Pixel coordinate grounding data
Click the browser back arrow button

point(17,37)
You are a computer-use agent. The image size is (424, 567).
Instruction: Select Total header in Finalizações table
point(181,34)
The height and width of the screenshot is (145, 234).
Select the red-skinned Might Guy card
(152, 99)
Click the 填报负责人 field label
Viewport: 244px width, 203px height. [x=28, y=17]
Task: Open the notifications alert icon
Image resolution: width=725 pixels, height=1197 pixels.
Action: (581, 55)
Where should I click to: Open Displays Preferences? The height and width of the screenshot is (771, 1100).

Task instructions
Retype each line above, keeping every character.

Output for this exercise
Click the browser back arrow button

point(17,37)
You are a computer-use agent. The image size is (424, 567).
Instruction: Select Total header in Finalizações table
point(181,34)
The height and width of the screenshot is (145, 234).
Select the red-skinned Might Guy card
(152, 99)
Click the 填报负责人 field label
Viewport: 244px width, 203px height. [x=28, y=17]
Task: Open the notifications alert icon
Image resolution: width=725 pixels, height=1197 pixels.
Action: (581, 55)
Where should I click to: Open Displays Preferences? The height and width of the screenshot is (771, 1100).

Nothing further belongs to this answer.